Author: Mark L. McCallon

an associate professor at Abilene Christian University

Edwin Anderson Alderman (1861–1931)

Edwin Anderson Alderman was a noted educator, progressive reformer, and president of the University of North Carolina, Tulane University, and the University of Virginia, where he served as the school’s first president from 1904 until his death in 1931. He brought to the University of Virginia a zeal for progressive reform, having campaigned in North Carolina and Louisiana for increased spending on public education and the creation of teacher-training schools, especially for women. In Charlottesville, Alderman established the Curry Memorial School of Education in 1905 and reorganized the university to emphasize efficiency and promote professional and technical instruction. He also turned the University of Virginia into the southern center of the eugenics movement in the United States, spreading a culture of scientific racism and creating support for the state-sponsored sterilization of individuals considered genetically unfit. The number of faculty doubled by 1907 and the university became more integrated with the educational life of the rest of the state.
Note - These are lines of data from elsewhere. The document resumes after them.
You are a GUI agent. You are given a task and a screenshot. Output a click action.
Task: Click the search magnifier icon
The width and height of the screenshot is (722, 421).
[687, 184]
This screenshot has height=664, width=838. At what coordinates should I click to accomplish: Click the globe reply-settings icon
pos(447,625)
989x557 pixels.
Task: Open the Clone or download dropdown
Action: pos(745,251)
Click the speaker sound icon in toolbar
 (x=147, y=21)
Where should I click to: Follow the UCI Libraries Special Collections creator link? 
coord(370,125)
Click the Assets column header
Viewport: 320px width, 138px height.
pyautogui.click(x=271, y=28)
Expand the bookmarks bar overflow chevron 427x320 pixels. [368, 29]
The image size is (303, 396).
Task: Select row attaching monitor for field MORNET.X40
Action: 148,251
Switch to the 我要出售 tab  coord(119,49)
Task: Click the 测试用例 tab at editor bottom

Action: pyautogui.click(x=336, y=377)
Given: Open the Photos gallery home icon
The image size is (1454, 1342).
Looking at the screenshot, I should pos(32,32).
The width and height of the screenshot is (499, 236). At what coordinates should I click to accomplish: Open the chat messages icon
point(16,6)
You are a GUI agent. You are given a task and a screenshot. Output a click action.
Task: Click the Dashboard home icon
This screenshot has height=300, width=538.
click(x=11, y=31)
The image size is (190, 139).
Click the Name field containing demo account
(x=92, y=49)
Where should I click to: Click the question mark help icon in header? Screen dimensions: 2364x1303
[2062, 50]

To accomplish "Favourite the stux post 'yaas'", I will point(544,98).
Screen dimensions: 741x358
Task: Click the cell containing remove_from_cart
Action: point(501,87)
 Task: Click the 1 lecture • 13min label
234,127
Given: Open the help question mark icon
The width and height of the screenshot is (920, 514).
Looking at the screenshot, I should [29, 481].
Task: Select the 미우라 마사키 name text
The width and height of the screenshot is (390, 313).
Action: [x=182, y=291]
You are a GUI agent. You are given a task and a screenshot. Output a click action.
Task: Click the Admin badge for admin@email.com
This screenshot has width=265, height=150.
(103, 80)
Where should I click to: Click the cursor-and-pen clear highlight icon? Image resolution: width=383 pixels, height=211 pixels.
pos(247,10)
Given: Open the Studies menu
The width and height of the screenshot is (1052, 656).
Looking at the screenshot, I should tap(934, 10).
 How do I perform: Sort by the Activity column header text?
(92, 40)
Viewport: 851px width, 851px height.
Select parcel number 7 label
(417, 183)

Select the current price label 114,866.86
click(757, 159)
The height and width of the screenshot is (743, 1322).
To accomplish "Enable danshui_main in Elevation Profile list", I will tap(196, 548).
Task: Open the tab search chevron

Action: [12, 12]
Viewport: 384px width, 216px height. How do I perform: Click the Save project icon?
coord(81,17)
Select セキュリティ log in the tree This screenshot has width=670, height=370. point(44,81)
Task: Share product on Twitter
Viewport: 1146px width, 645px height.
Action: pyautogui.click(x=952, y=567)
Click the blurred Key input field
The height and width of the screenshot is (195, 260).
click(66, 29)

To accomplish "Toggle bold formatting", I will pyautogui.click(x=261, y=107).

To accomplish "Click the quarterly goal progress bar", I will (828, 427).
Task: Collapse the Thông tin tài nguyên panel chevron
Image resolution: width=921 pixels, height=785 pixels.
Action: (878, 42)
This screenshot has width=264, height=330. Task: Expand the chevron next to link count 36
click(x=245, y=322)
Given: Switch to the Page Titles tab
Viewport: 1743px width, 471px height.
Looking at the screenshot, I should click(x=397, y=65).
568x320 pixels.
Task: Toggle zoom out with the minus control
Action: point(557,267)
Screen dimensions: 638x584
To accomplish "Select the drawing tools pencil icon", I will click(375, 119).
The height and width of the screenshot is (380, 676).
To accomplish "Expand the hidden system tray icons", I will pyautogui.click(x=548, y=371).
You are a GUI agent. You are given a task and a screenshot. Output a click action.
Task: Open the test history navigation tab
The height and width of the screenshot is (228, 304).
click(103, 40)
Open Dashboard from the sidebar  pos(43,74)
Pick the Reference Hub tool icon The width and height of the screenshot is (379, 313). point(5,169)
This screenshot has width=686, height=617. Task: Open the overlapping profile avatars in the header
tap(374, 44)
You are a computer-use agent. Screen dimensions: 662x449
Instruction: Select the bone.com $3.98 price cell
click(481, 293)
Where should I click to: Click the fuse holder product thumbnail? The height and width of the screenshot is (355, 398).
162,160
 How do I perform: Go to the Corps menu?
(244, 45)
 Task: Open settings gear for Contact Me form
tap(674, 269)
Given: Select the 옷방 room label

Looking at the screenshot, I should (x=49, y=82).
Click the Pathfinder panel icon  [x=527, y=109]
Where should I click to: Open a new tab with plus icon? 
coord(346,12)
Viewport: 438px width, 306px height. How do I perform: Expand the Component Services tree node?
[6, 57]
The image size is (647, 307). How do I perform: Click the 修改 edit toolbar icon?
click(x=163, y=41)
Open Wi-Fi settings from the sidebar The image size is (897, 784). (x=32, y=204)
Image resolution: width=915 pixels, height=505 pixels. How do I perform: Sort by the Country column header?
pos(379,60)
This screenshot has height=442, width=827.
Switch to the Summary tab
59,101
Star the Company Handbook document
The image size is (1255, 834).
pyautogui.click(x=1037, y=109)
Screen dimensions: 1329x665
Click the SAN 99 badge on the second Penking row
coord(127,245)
Alderman supported creating a coordinate college for women at the university, and even though the General Assembly opposed the idea, the university began admitting women to its graduate and professional programs in 1918. Alderman was a prolific fund-raiser, a well-known orator, and a close advisor to U.S. president Woodrow Wilson. In 1938, the Alderman Library at the University of Virginia was dedicated in Alderman’s honor. In 2024, it was renamed the Edgar Shannon Library in honor of the university’s fourth president due to Alderman’s support of the eugenics movement.